Backers eventually want the project to connect to a proposed commuter line that would extend to the state fairgrounds and possibly northern suburbs like Ferndale, Birmingham and Pontiac.
Cullen is also CEO of the private group supporting the transit plan. And Dan Gilbert, Rock Venture’s chairman, is co-chairman of the private group.
The M-1 Project is schedule to break ground later this year, and be operational in late 2015.
“We have raised about $140 million to build it, most of it philanthropically,” Cullen said. “We’ve raised the money to operate it for 10 years; we think it’s really important and we have worked really hard on it to get it into place.”
Also, the U.S. Transportation Department announced last month it would provide $25 million for the project.
By comparison, Cincinnati’s planned $110 million-plus streetcar system would be a 3.6-mile looped route that would extend from the riverfront through downtown and north to Over-the-Rhine, ending near Findlay Market.
It later would be expanded to the uptown area near the University of Cincinnati and several hospitals.
City officials hope to have the system open in time for the All Star Game in July 2015.
Cincinnati’s project includes $39.92 million in federal grants.
A feasibility study was completed in 2007, and City Council approved the project in April 2008.
But it has faced several delays and problems.
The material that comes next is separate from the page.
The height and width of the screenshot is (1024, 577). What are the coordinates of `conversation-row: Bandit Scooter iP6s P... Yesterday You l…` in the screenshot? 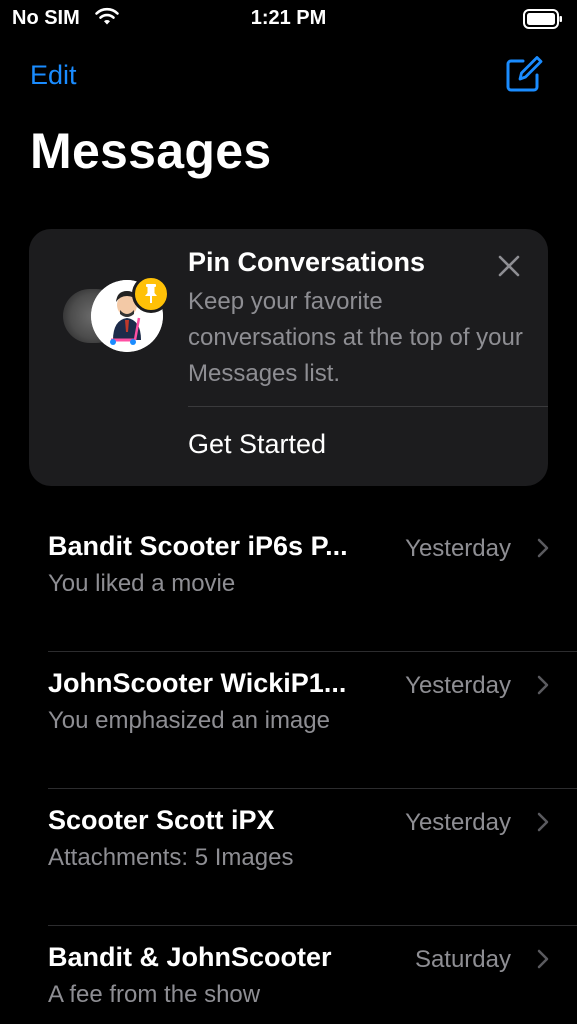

They include a loss of $52 million in state funding; and unsuccessful ballot initiatives in 2009 and 2011 to block the project.
In Detroit, attempts to create a regional transit authority to push for rail projects had failed 23 times over the years.
Although light rail and streetcars have some technical differences, Cullen said, “The economics relative to the construction and operation are generally similar.”
Transit options are important to get people to live downtown, Cullen said.
“Philosophically, we think connectivity in an urban area and the ability then to attract folks that don’t want to have their car to get to where they live and where they work and where they play and so on, to move around, is a good thing,” he said.
Still, Cullen said he didn’t know enough details about Cincinnati’s project to give it his support.
“Now, the devil is in the detail of any project like that,” he said. “I know there are some budget issues and other things. I’m not close enough to it today to say, ‘Hey, this is something that we should move forward with or not.’”
If built, Cincinnati’s streetcar will be a benefit for the casino.
“The location as currently configured gets within a couple of blocks of the casino, which I think is plenty close enough to get great benefit from, both as a feeder to the system and a beneficiary of people coming from the system,” Cullen said.
Although there was some chatter among local transit supporters about constructing a spur line directly to the casino, Cullen doesn’t support it unless it extends further.
"I don’t think a spur makes sense just to go to the casino,” he said. “But if it were to continue up Reading Road to the medical center and other things, then it might make great sense. But I think that’s kind of a TBD (to be determined).”